First on the Rope (French: Premier de cordée) is a 1944 French drama film directed by Louis Daquin and starring Irène Corday, André Le Gall and Lucien Blondeau.  It is an adaptation of the 1941 novel of the same title by Roger Frison-Roche. It was a faithful adaptation of the novel, which began shooting in June 1943 during the German Occupation of France. Despite being directed by Daquin, a French Communist, it was considered to demonstrate a Pétainist ideology possibly even containing elements of Nazism.

The film's sets were designed by the art director Lucien Aguettand. Location shooting took place around Mont Blanc in the French Alps.
= = =
= PROBLEMS AND TASKS =
a - In the passage about First on the Rope, who designed the film's sets?
b - Transcribe everything in the passage about First on the Rope from "First on the" down to "elements of Nazism.".
None of the data is needed.
= = =
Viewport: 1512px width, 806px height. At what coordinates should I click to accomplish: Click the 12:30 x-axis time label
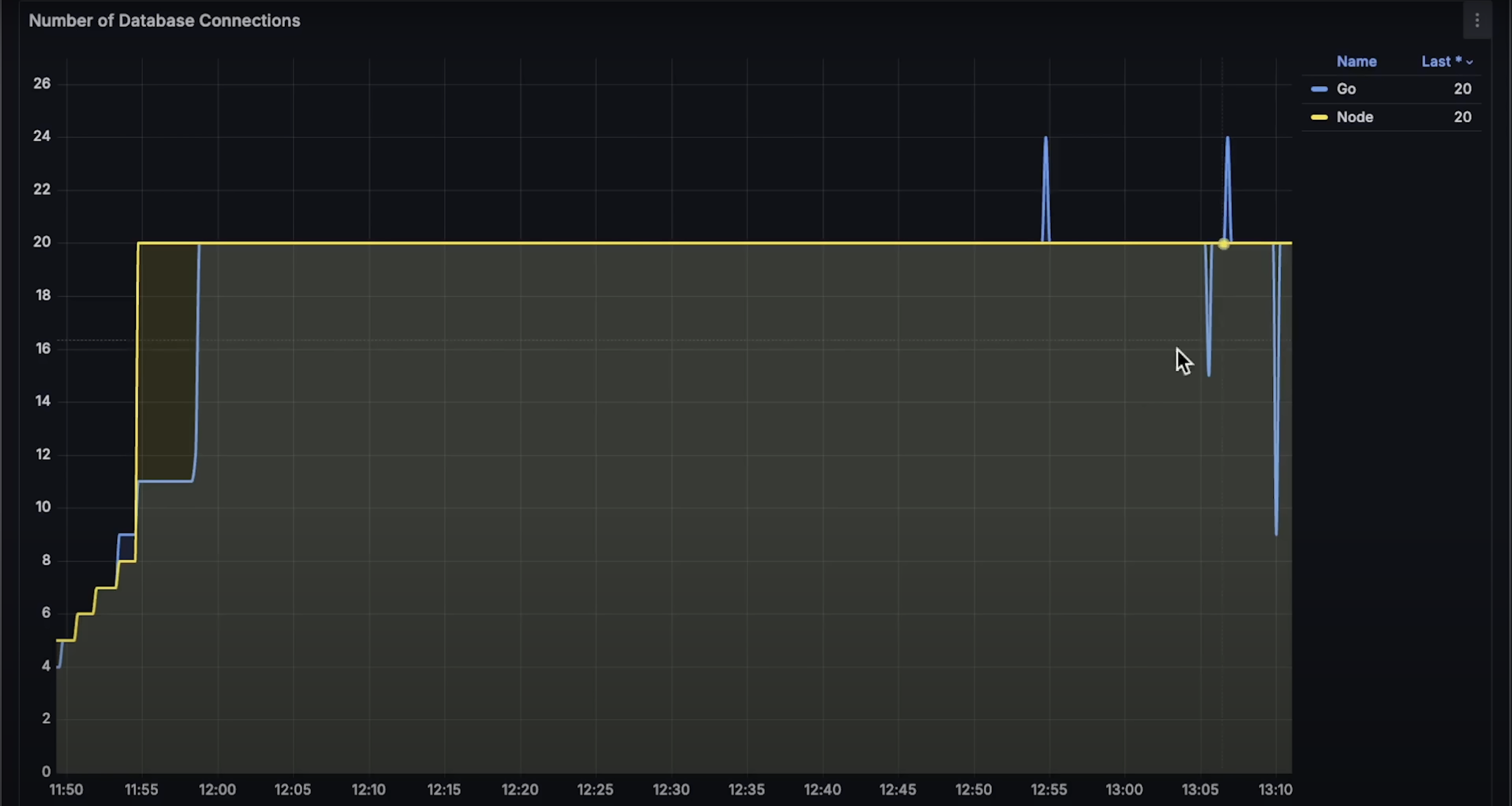click(x=671, y=790)
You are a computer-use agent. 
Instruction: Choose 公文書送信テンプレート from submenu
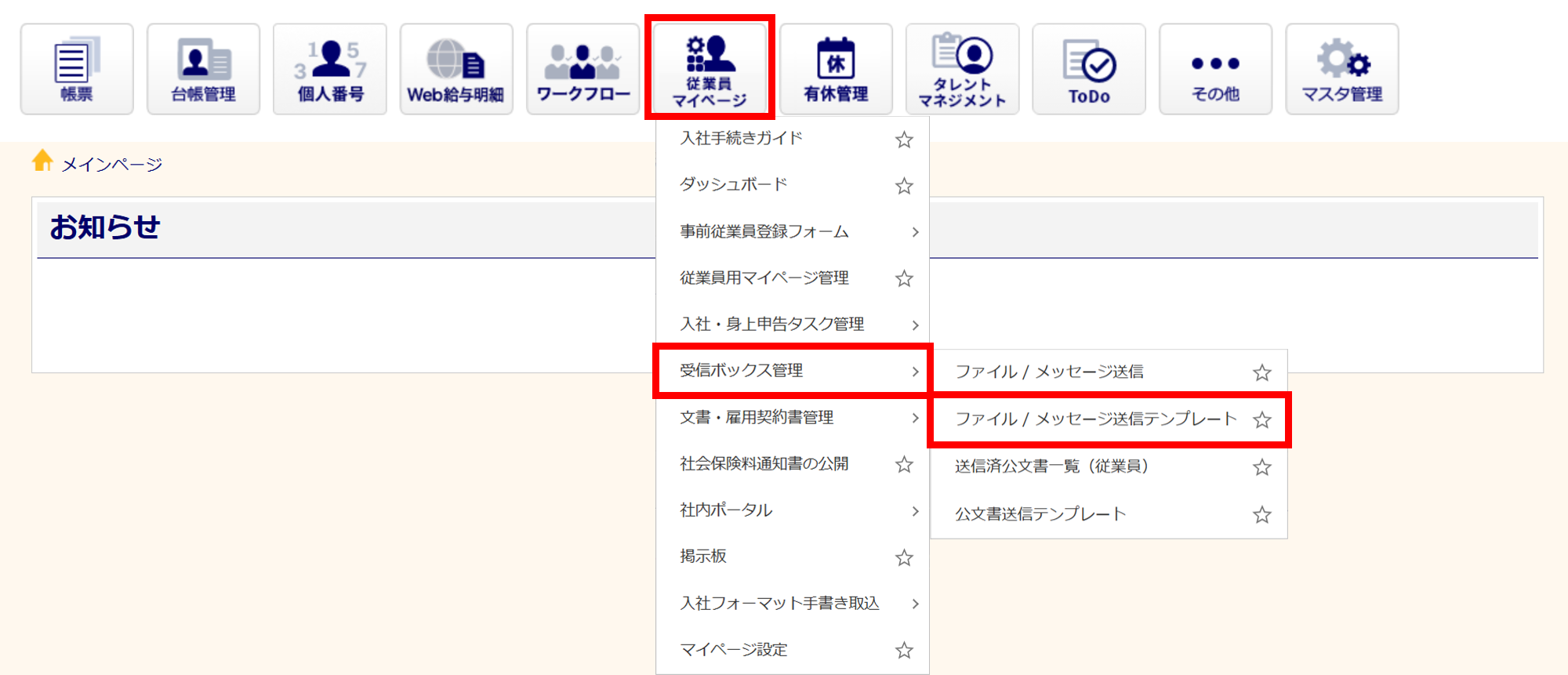[1040, 514]
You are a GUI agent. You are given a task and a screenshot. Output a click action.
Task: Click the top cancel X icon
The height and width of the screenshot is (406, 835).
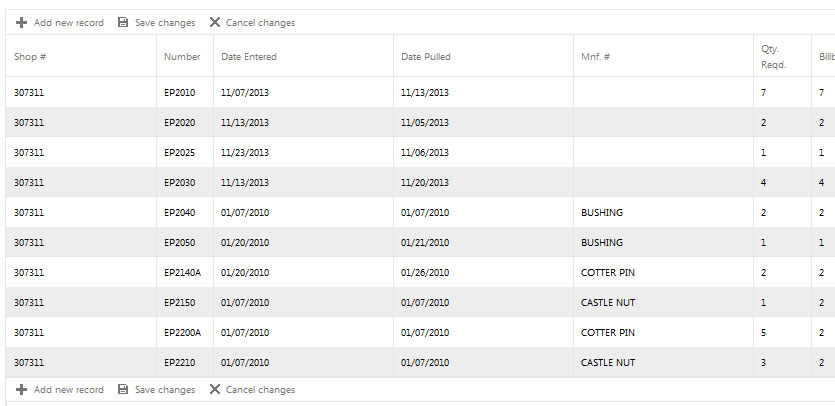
= = =
= EXPECTED RESULTS =
a - Lucien Aguettand, the art director.

b -
First on the Rope (French: Premier de cordée) is a 1944 French drama film directed by Louis Daquin and starring Irène Corday, André Le Gall and Lucien Blondeau.  It is an adaptation of the 1941 novel of the same title by Roger Frison-Roche. It was a faithful adaptation of the novel, which began shooting in June 1943 during the German Occupation of France. Despite being directed by Daquin, a French Communist, it was considered to demonstrate a Pétainist ideology possibly even containing elements of Nazism.